The present analyses showed that for depressive symptoms, 41% of symptomatic individuals (i.e., individuals scoring above the established cutoff of ≥10 on the GDS-30 in screening for depression) were not prescribed any antidepressants. Treatment options for depression that were given the highest priority, i.e., rated as clinically useful in the international PD treatment guidelines, were used only in some cases among the symptomatic individuals of this sample. Dopamine agonist pramipexole, rated as clinically useful in the treatment of depressive symptoms in PD, was prescribed in 17 of 37 (46%) cases where the symptom was present but only in 20 of 63 (32%) cases among the more severely symptomatic individuals (Table 4). However, the indication for prescribing dopamine-agonist pramipexole may not have primarily been the treatment of depressive symptoms. Furthermore, venlafaxine, which has also been rated as clinically useful in the treatment of depressive symptoms, was used only in 1 of 37 (3%) cases where the symptom was present and in 5 of 63 (8%) cases in the more severely symptomatic group. Meanwhile, SSRIs^Prio8, with very low priority in the national guidelines, was prescribed to 21 of the 51 (41%) individuals of the whole cohort who were on antidepressants, while only 6 (12%) were prescribed SNRIs^Prio3 (e.g., venlafaxine), which have a high priority ranking. NaSSAs (e.g., mirtazapine), which have not been given a priority ranking, were the most commonly prescribed class of antidepressants, prescribed to 23 of 51 (45%) individuals (Table 3). However, part of the indication for prescribing mirtazapine may have been concurrent sleep disturbances.

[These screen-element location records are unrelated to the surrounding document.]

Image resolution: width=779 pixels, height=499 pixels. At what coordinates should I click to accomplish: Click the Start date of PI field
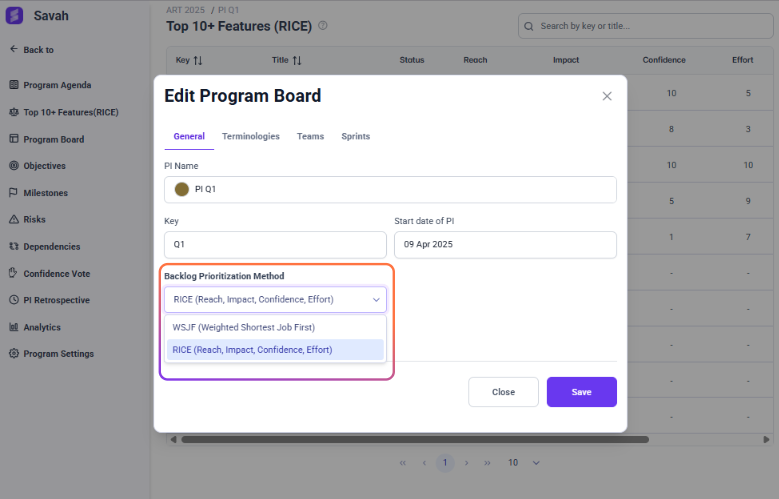(x=505, y=245)
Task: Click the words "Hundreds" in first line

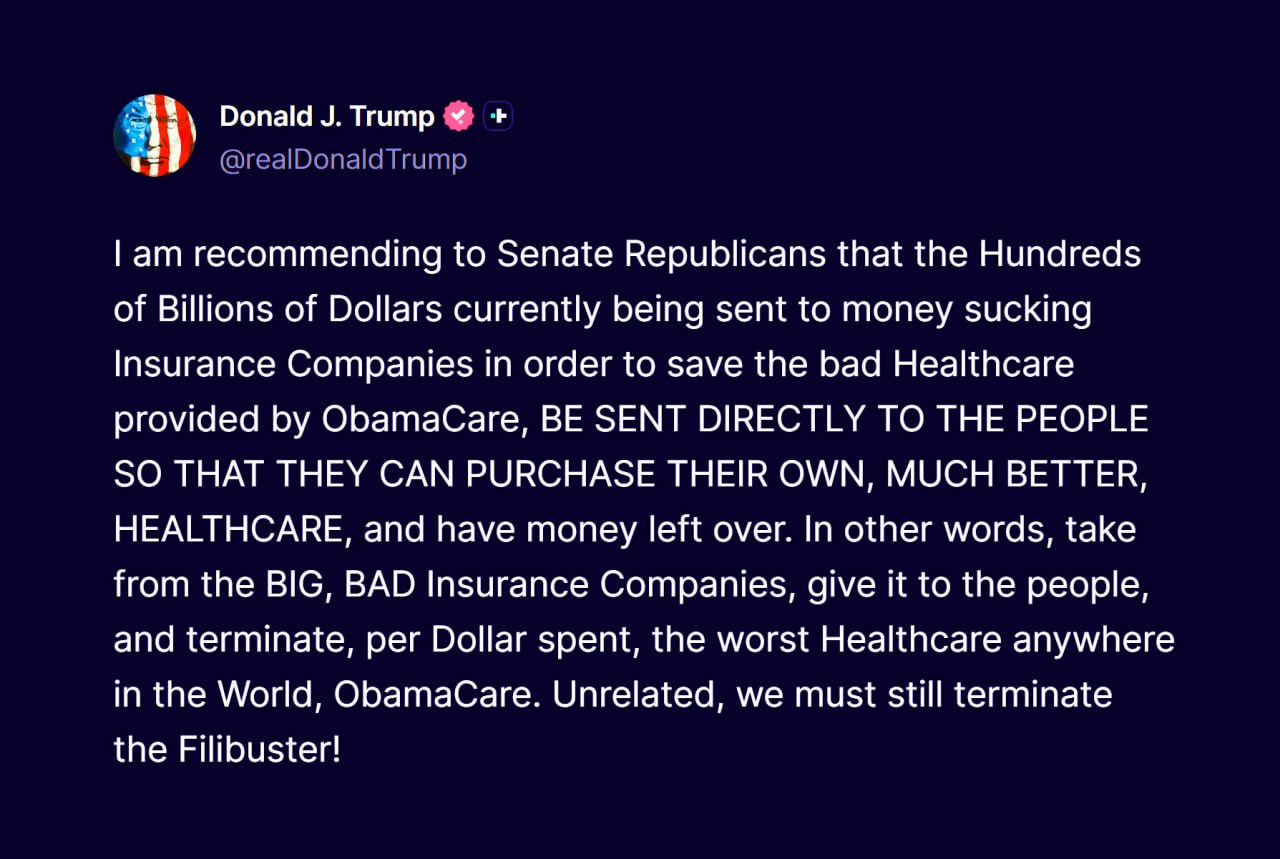Action: pos(1059,254)

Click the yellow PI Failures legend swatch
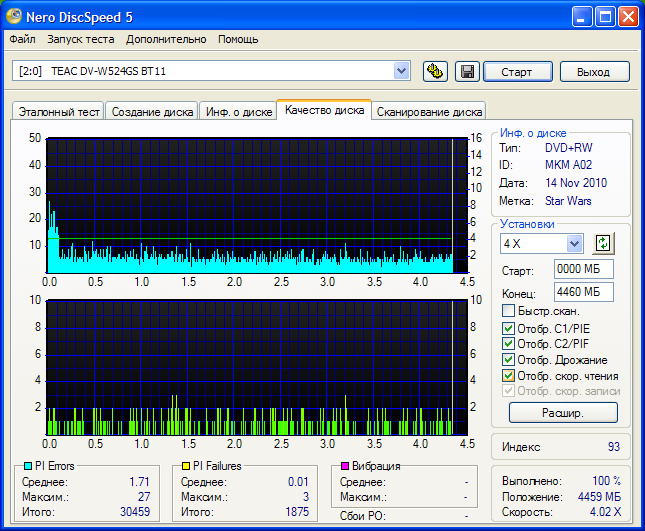[x=186, y=466]
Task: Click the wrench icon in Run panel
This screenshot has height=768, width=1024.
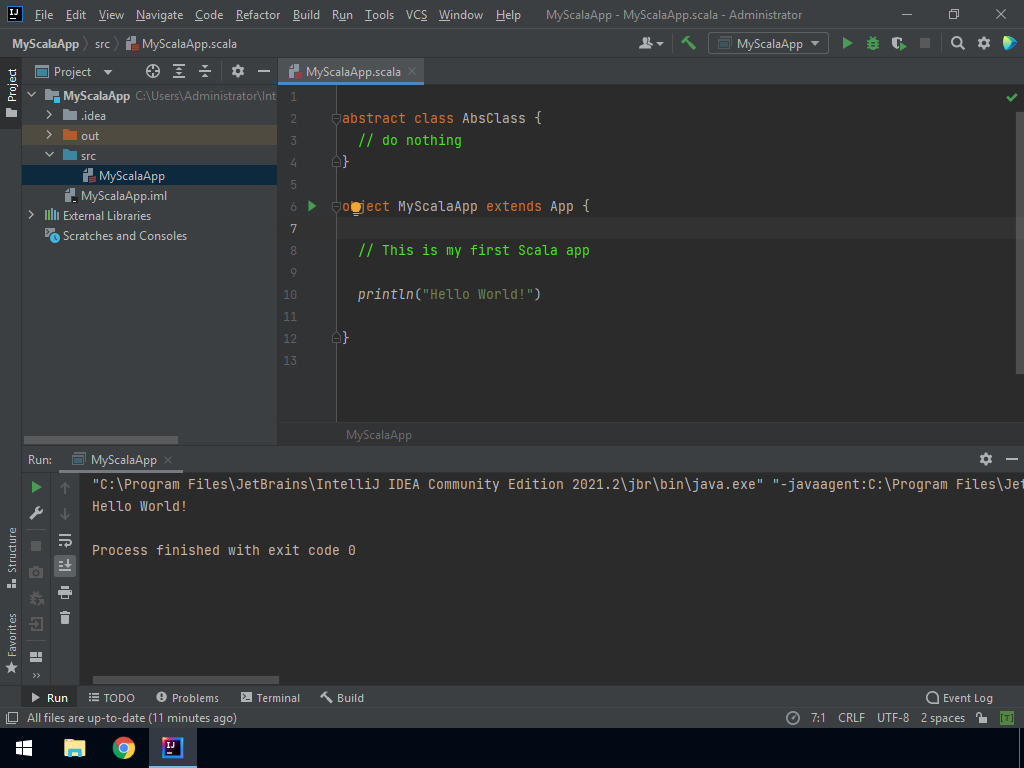Action: click(x=37, y=513)
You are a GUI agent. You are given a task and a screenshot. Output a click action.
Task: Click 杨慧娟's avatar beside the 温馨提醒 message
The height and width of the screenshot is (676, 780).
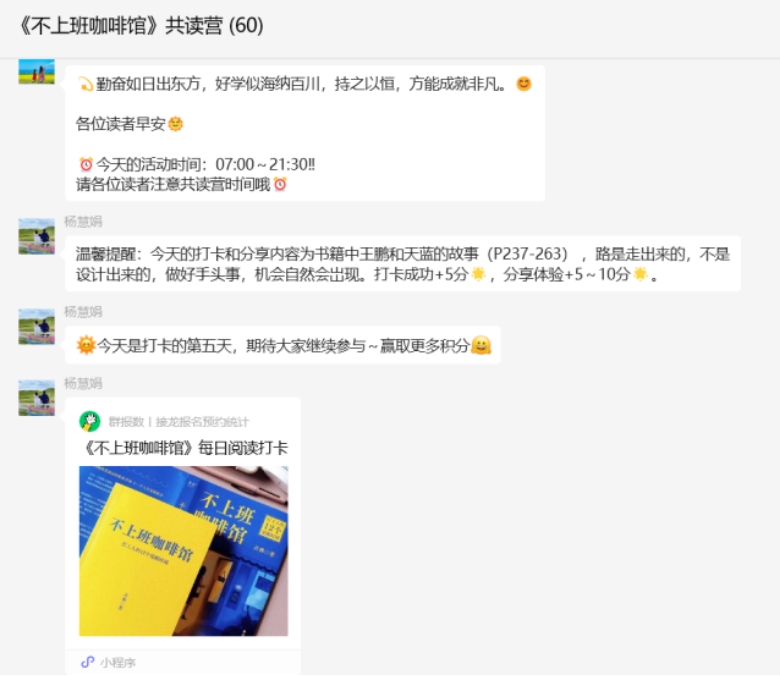(37, 236)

In the total cohort of 107 individuals, 29 (27%) were prescribed antipsychotics. The efficacy of clozapine in the treatment of psychotic symptoms in PD has been confirmed in several studies [27]. Clozapine^Prio3 was prescribed to 9 of 29 (31%) individuals, while quetiapine^Prio7 was prescribed to 20 (69%) (Table 3). As clozapine in the international guidelines has been given the highest rating, clinically useful, while quetiapine was given the rating possibly useful, there may be reason to reconsider which of these medications to prescribe. There may to date be less evidence for the efficacy of quetiapine than clozapine, though a clear advantage with quetiapine over clozapine is easier handling without the need for strict blood monitoring [27]. Only half (9 of 18) of the individuals assessed with more pronounced hallucinations (≥6 on NMSS item, scored 0–12) and 5 of 13 (38%) with more pronounced delusions were prescribed antipsychotics (Table 3). This indicates that there may be a large number of individuals with a substantial symptom burden within this area who are not prescribed any treatment. This may be due to trouble with side effects of the medication such as confusion, sedation, OH, and the risk of agranulocytosis [27], though the present results suggest that it may be important to be aware of these symptoms and attempt to treat them, at least when they become bothersome for the patient. There may be different reasons for the lack of this; one may be not adequate screening of these symptoms in a clinical setting, and another may be underreporting of these symptoms by patients and informal caregivers due to possible embarrassment for such symptoms. Furthermore, concomitant cognitive impairment may contribute to patient loss of insight concerning these symptoms [28–30].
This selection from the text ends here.